_PAGE EXTRACT_:
# Experimenting with data pipeline

This notebook demonstrates a log of events from a website and a pipeline to extract, transform and load the data into an sqlite database and to process the information in two streams to count the number of unique ips accessing the site per day and minute as well as the unique browsers per day.

Note to:
- make sure to install faker (can be done through pip install faker)
- Some parts may need to be simply exited out of using either a keyboard command or the stop button for jupyter notebook

In [83]:
from faker import Faker
from datetime import datetime
import random
import time
import sys
import sqlite3
from datetime import datetime

In [84]:
DB_NAME = "db.sqlite"

conn = sqlite3.connect(DB_NAME)

conn.execute("""drop table logs;""")
conn.close()

In [85]:
def create_table():
    conn = sqlite3.connect(DB_NAME)

    conn.execute("""
    CREATE TABLE IF NOT EXISTS logs (
      raw_log TEXT NOT NULL UNIQUE,
      remote_addr TEXT,
      time_local TEXT,
      request_type TEXT,
      request_path TEXT,
      status INTEGER,
      body_bytes_sent INTEGER,
      http_referer TEXT,
      http_user_agent TEXT,
      created DATETIME DEFAULT CURRENT_TIMESTAMP
      )
    """)
    conn.close()

def parse_line(line):
    split_line = line.split(" ")
    if len(split_line) < 12:
        return []
    remote_addr = split_line[0]
    time_local = split_line[3] + " " + split_line[4]
    request_type = split_line[5]
    request_path = split_line[6]
    status = split_line[8]
    body_bytes_sent = split_line[9]
    http_referer = split_line[10]
    http_user_agent = " ".join(split_line[11:])
    created = datetime.now().strftime("%Y-%m-%dT%H:%M:%S")

    return [
        remote_addr,
        time_local,
        request_type,
        request_path,
        status,
        body_bytes_sent,
        http_referer,
        http_user_agent,
        created]

def insert_record(line, parsed):
    conn = sqlite3.connect(DB_NAME)
    cur = conn.cursor()
    args = [line] + parsed
    cur.execute('INSERT INTO logs VALUES (?,?,?,?,?,?,?,?,?,?)', args)
    conn.commit()
    conn.close()

def load_records(LOG_FILE,iterations):
    create_table()        
    try:
        f = open(LOG_FILE, 'r')
        i = 0 
        while i <= iterations:
            where_a = f.tell()
            line_a = f.readline()
            if not line_a:
                time.sleep(1)
                f.seek(where_a)
                continue
            else:
                if line_a:
                    line = line_a
                line = line.strip()

_RECORDED INFORMATION_:
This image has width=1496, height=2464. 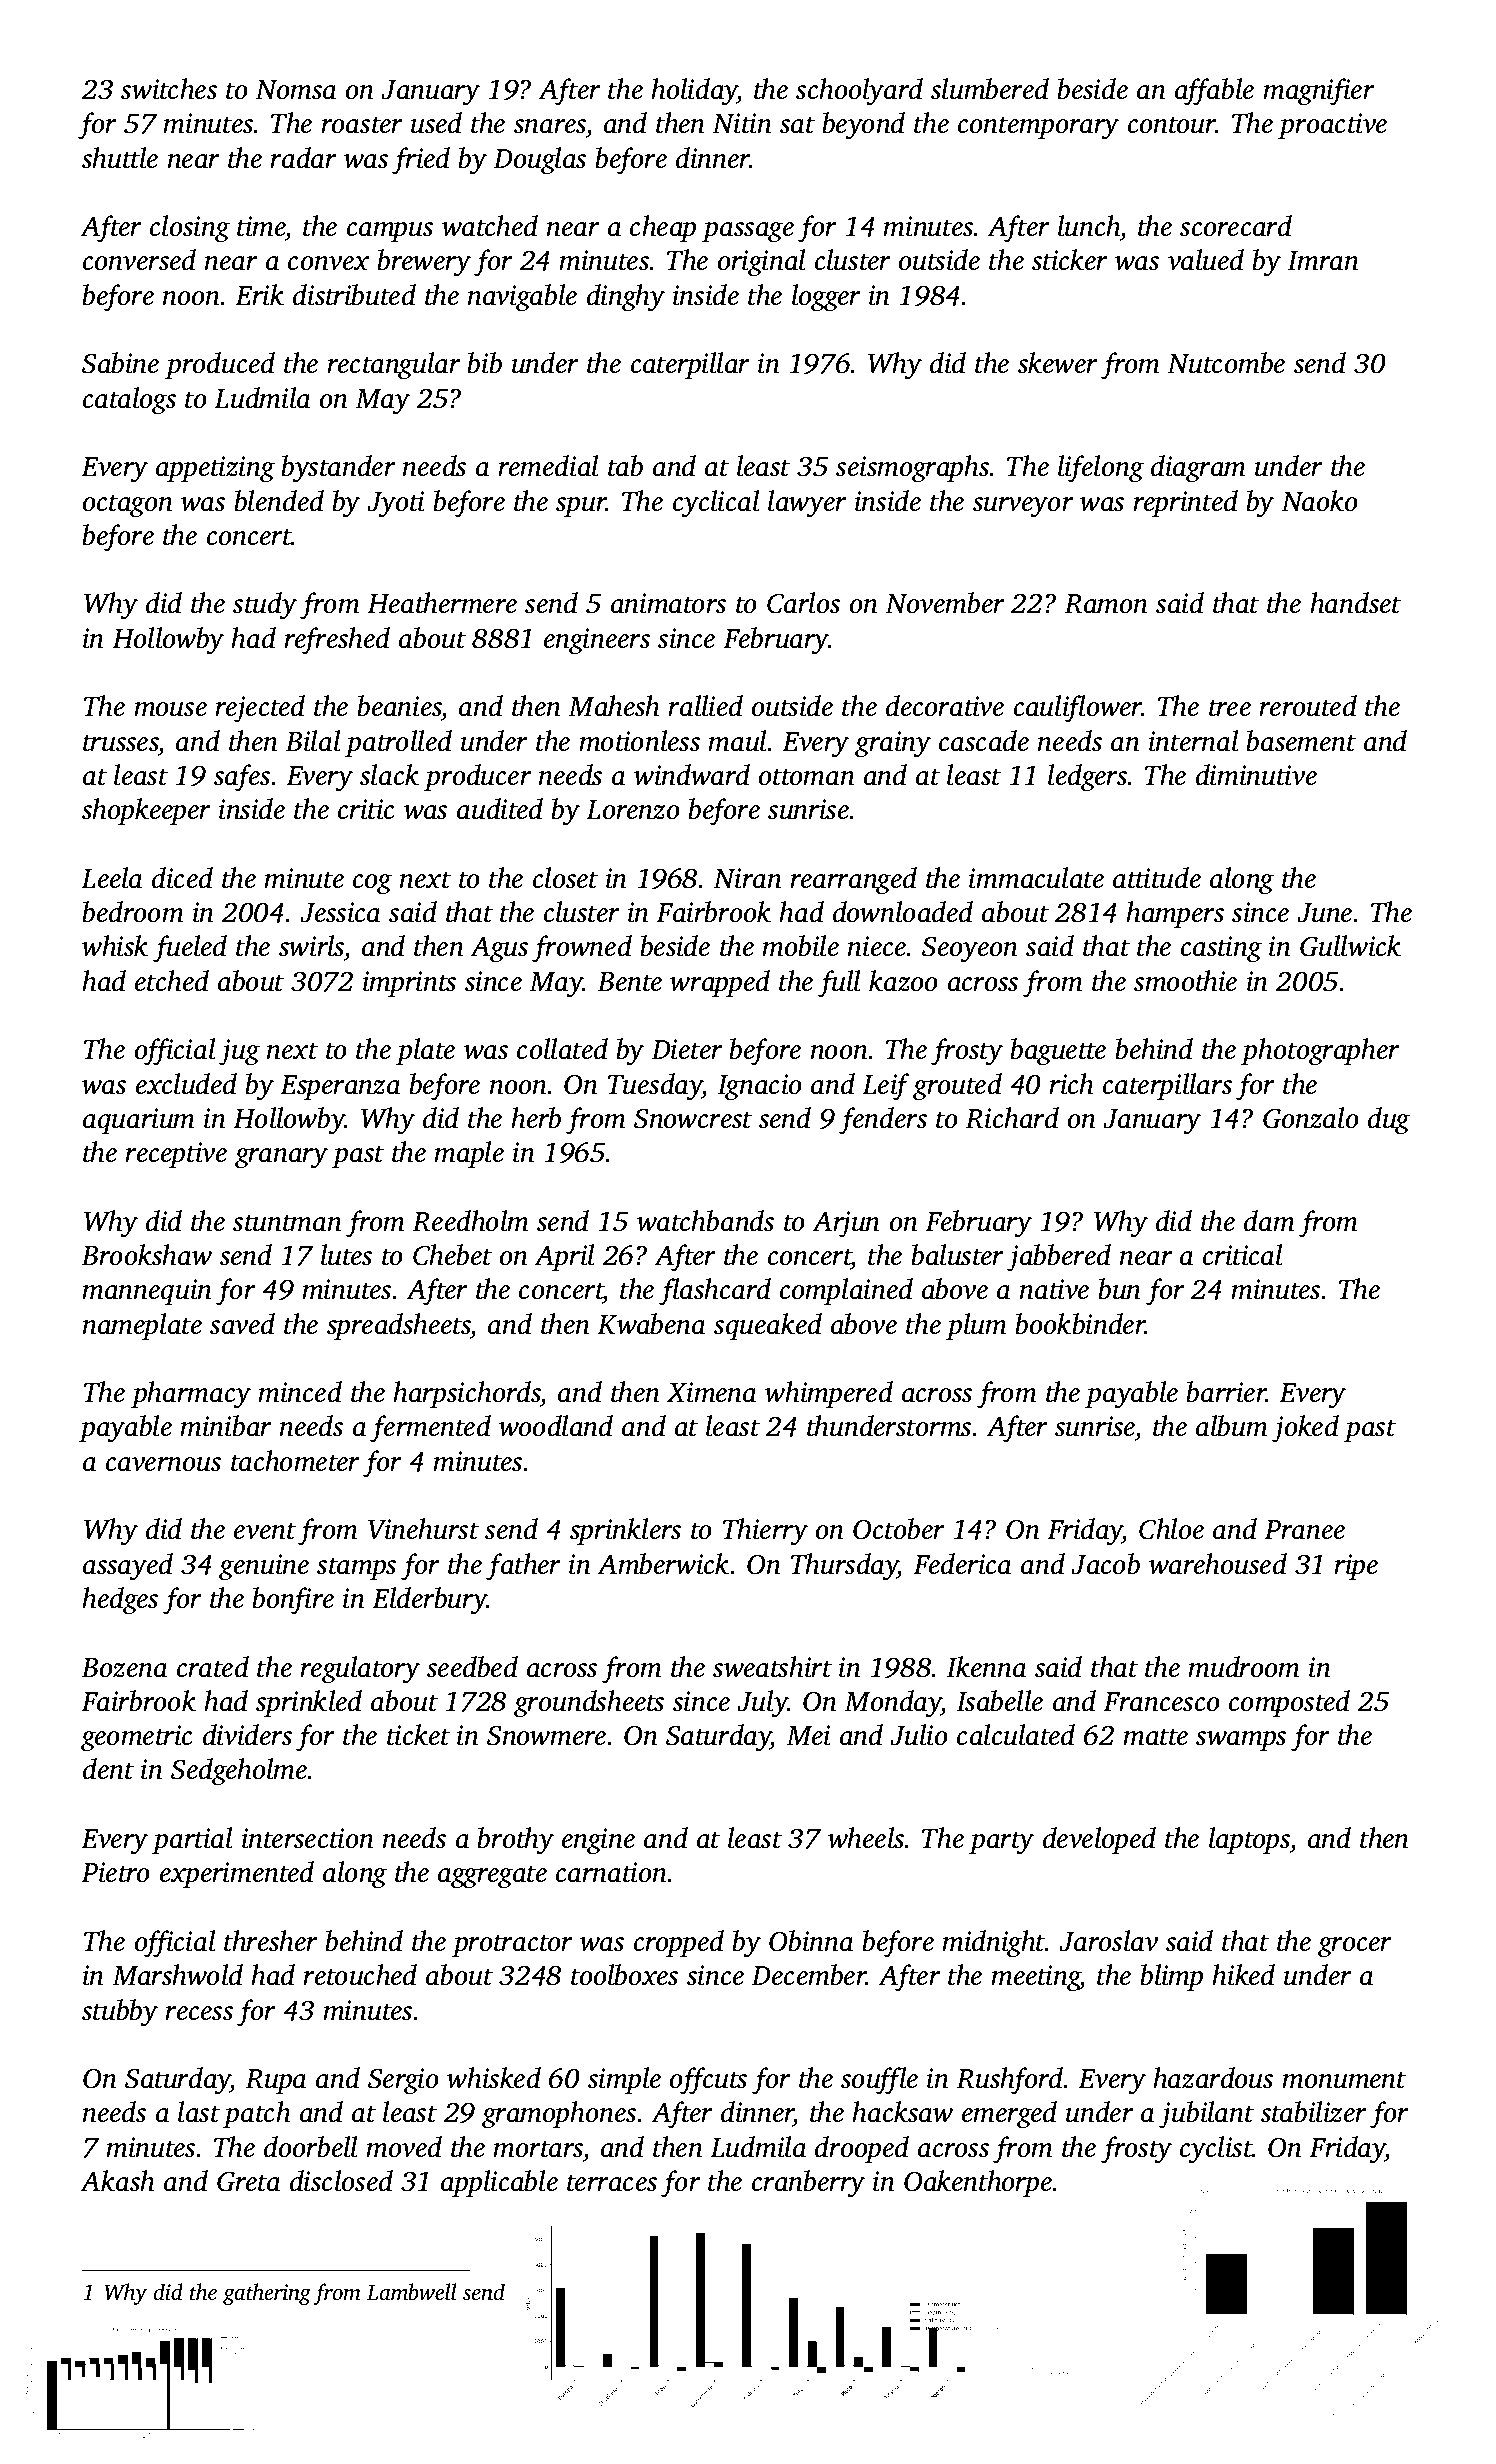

_INSTRUCTION 1_: In the data pipeline notebook, what does parse_line return when a line splits into fewer than 12 pieces?
_INSTRUCTION 2_: Pick up the data pipeline notebook after its final line and keep writing it.

_WRITTEN REPLY 1_: An empty list.

_WRITTEN REPLY 2_:
                parsed = parse_line(line)
                if len(parsed) > 0:
                    insert_record(line, parsed)
            i+=1
    except KeyboardInterrupt:
        pass
    except Exception as e:
        print(e)
    finally:
        f.close()


In [86]:
# conn = sqlite3.connect(DB_NAME)
# cur = conn.cursor()
# cur.execute("""select * from logs;""")
# log = cur.fetchall()

In [87]:
def get_lines(time_obj):
    conn = sqlite3.connect(DB_NAME)
    cur = conn.cursor()
    cur.execute("SELECT remote_addr,time_local FROM logs WHERE created > ?", [time_obj])
    resp = cur.fetchall()
    return resp

def get_time_and_ip(lines):
    ips = []
    times = []
    for line in lines:
        ips.append(line[0])
        times.append(parse_time(line[1]))
    return ips, times

In [88]:
def parse_time(time_str):
    try:
        time_obj = datetime.strptime(time_str, '[%d/%b/%Y:%H:%M:%S %z]')
    except Exception:
        time_obj = ""
    return time_obj

In [89]:
def count_visitors():
    unique_ips = {}
    counts = {}
    start_time = datetime(year=2017, month=10, day=30)
    lines = get_lines(start_time)
    ips, times = get_time_and_ip(lines)
    if len(times) > 0:
        start_time = times[-1]
    for ip, time_obj in zip(ips, times):
        day = time_obj.strftime("%Y-%m-%d-%H-%M")
        if day not in unique_ips:
            unique_ips[day] = set()
        unique_ips[day].add(ip)

    for k, v in unique_ips.items():
        counts[k] = len(v)

    count_list = counts.items()
    count_list = sorted(count_list, key=lambda x: x[0])
    return(count_list)

In [90]:
load_records('log_a.txt',100)

In [91]:
cv = count_visitors()
print(cv)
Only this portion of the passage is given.